> What this task involves: The data are to be restated in full, exactly as presented.

> Supplied data:
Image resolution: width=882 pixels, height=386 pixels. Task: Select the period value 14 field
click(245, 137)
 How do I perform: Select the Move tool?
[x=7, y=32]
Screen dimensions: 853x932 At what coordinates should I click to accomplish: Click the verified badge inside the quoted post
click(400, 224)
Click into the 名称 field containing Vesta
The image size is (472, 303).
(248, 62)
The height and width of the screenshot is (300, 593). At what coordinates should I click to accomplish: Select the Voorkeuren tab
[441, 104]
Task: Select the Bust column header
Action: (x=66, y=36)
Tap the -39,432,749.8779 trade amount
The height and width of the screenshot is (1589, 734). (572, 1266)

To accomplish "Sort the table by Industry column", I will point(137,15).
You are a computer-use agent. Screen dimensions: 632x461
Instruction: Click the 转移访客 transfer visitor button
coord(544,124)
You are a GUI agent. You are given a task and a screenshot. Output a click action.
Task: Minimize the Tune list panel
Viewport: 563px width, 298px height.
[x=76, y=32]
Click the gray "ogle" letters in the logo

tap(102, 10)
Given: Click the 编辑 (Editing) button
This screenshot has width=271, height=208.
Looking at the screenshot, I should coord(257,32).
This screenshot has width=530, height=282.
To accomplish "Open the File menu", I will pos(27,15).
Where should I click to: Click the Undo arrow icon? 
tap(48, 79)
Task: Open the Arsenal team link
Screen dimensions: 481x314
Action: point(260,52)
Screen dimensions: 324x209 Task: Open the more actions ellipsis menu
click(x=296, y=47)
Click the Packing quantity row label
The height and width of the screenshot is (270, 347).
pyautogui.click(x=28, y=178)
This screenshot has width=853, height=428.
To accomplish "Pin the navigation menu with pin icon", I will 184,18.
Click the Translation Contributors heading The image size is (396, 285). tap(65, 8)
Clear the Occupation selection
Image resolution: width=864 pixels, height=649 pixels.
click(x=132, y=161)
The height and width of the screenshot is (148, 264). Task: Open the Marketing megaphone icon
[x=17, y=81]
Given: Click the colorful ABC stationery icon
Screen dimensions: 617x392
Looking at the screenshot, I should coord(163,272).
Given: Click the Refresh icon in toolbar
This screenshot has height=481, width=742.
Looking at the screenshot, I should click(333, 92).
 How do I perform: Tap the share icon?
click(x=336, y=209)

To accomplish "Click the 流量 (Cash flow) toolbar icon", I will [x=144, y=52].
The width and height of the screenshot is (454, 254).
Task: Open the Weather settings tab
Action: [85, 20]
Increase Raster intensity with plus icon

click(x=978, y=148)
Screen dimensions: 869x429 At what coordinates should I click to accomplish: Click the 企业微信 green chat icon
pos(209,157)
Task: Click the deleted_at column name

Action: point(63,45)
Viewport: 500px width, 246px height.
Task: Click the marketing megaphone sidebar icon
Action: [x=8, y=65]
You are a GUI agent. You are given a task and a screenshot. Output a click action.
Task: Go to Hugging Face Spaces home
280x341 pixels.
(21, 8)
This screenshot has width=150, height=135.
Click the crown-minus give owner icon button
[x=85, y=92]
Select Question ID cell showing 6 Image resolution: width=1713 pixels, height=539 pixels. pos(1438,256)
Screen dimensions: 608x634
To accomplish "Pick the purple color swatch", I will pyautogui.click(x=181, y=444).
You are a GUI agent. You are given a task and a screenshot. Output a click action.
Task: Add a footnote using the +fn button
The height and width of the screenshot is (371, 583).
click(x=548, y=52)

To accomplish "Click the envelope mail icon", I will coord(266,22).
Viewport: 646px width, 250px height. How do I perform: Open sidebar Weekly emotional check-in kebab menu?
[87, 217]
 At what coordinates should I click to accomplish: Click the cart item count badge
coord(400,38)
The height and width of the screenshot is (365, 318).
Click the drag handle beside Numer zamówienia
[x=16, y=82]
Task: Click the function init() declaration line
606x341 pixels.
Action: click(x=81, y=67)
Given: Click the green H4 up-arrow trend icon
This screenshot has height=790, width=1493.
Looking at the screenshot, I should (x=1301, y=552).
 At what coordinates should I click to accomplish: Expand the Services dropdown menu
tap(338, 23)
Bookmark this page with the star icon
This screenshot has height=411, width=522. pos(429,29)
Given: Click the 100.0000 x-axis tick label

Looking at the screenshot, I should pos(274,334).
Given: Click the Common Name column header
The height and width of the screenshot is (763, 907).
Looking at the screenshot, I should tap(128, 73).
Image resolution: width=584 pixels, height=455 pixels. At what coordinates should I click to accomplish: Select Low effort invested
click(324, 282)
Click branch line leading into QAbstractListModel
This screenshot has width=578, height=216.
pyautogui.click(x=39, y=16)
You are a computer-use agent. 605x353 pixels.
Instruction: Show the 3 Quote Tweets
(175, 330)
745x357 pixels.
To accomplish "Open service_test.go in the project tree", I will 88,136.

> Response:
Image resolution: width=882 pixels, height=386 pixels. Task: Select the period value 14 field
click(245, 137)
 How do I perform: Select the Move tool?
[x=7, y=32]
Screen dimensions: 853x932 At what coordinates should I click to accomplish: Click the verified badge inside the quoted post
click(400, 224)
Click into the 名称 field containing Vesta
The image size is (472, 303).
(248, 62)
The height and width of the screenshot is (300, 593). At what coordinates should I click to accomplish: Select the Voorkeuren tab
[441, 104]
Task: Select the Bust column header
Action: (x=66, y=36)
Tap the -39,432,749.8779 trade amount
The height and width of the screenshot is (1589, 734). (572, 1266)

To accomplish "Sort the table by Industry column", I will point(137,15).
You are a computer-use agent. Screen dimensions: 632x461
Instruction: Click the 转移访客 transfer visitor button
coord(544,124)
You are a GUI agent. You are given a task and a screenshot. Output a click action.
Task: Minimize the Tune list panel
Viewport: 563px width, 298px height.
[x=76, y=32]
Click the gray "ogle" letters in the logo

tap(102, 10)
Given: Click the 编辑 (Editing) button
This screenshot has width=271, height=208.
Looking at the screenshot, I should coord(257,32).
This screenshot has width=530, height=282.
To accomplish "Open the File menu", I will pos(27,15).
Where should I click to: Click the Undo arrow icon? 
tap(48, 79)
Task: Open the Arsenal team link
Screen dimensions: 481x314
Action: point(260,52)
Screen dimensions: 324x209 Task: Open the more actions ellipsis menu
click(x=296, y=47)
Click the Packing quantity row label
The height and width of the screenshot is (270, 347).
pyautogui.click(x=28, y=178)
This screenshot has width=853, height=428.
To accomplish "Pin the navigation menu with pin icon", I will 184,18.
Click the Translation Contributors heading The image size is (396, 285). tap(65, 8)
Clear the Occupation selection
Image resolution: width=864 pixels, height=649 pixels.
click(x=132, y=161)
The height and width of the screenshot is (148, 264). Task: Open the Marketing megaphone icon
[x=17, y=81]
Given: Click the colorful ABC stationery icon
Screen dimensions: 617x392
Looking at the screenshot, I should coord(163,272).
Given: Click the Refresh icon in toolbar
This screenshot has height=481, width=742.
Looking at the screenshot, I should click(333, 92).
 How do I perform: Tap the share icon?
click(x=336, y=209)

To accomplish "Click the 流量 (Cash flow) toolbar icon", I will [x=144, y=52].
The width and height of the screenshot is (454, 254).
Task: Open the Weather settings tab
Action: [85, 20]
Increase Raster intensity with plus icon

click(x=978, y=148)
Screen dimensions: 869x429 At what coordinates should I click to accomplish: Click the 企业微信 green chat icon
pos(209,157)
Task: Click the deleted_at column name

Action: point(63,45)
Viewport: 500px width, 246px height.
Task: Click the marketing megaphone sidebar icon
Action: [x=8, y=65]
You are a GUI agent. You are given a task and a screenshot. Output a click action.
Task: Go to Hugging Face Spaces home
280x341 pixels.
(21, 8)
This screenshot has width=150, height=135.
Click the crown-minus give owner icon button
[x=85, y=92]
Select Question ID cell showing 6 Image resolution: width=1713 pixels, height=539 pixels. pos(1438,256)
Screen dimensions: 608x634
To accomplish "Pick the purple color swatch", I will pyautogui.click(x=181, y=444).
You are a GUI agent. You are given a task and a screenshot. Output a click action.
Task: Add a footnote using the +fn button
The height and width of the screenshot is (371, 583).
click(x=548, y=52)

To accomplish "Click the envelope mail icon", I will coord(266,22).
Viewport: 646px width, 250px height. How do I perform: Open sidebar Weekly emotional check-in kebab menu?
[87, 217]
 At what coordinates should I click to accomplish: Click the cart item count badge
coord(400,38)
The height and width of the screenshot is (365, 318).
Click the drag handle beside Numer zamówienia
[x=16, y=82]
Task: Click the function init() declaration line
606x341 pixels.
Action: click(x=81, y=67)
Given: Click the green H4 up-arrow trend icon
This screenshot has height=790, width=1493.
Looking at the screenshot, I should (x=1301, y=552).
 At what coordinates should I click to accomplish: Expand the Services dropdown menu
tap(338, 23)
Bookmark this page with the star icon
This screenshot has height=411, width=522. pos(429,29)
Given: Click the 100.0000 x-axis tick label

Looking at the screenshot, I should pos(274,334).
Given: Click the Common Name column header
The height and width of the screenshot is (763, 907).
Looking at the screenshot, I should tap(128, 73).
Image resolution: width=584 pixels, height=455 pixels. At what coordinates should I click to accomplish: Select Low effort invested
click(324, 282)
Click branch line leading into QAbstractListModel
This screenshot has width=578, height=216.
pyautogui.click(x=39, y=16)
You are a computer-use agent. 605x353 pixels.
Instruction: Show the 3 Quote Tweets
(175, 330)
745x357 pixels.
To accomplish "Open service_test.go in the project tree", I will 88,136.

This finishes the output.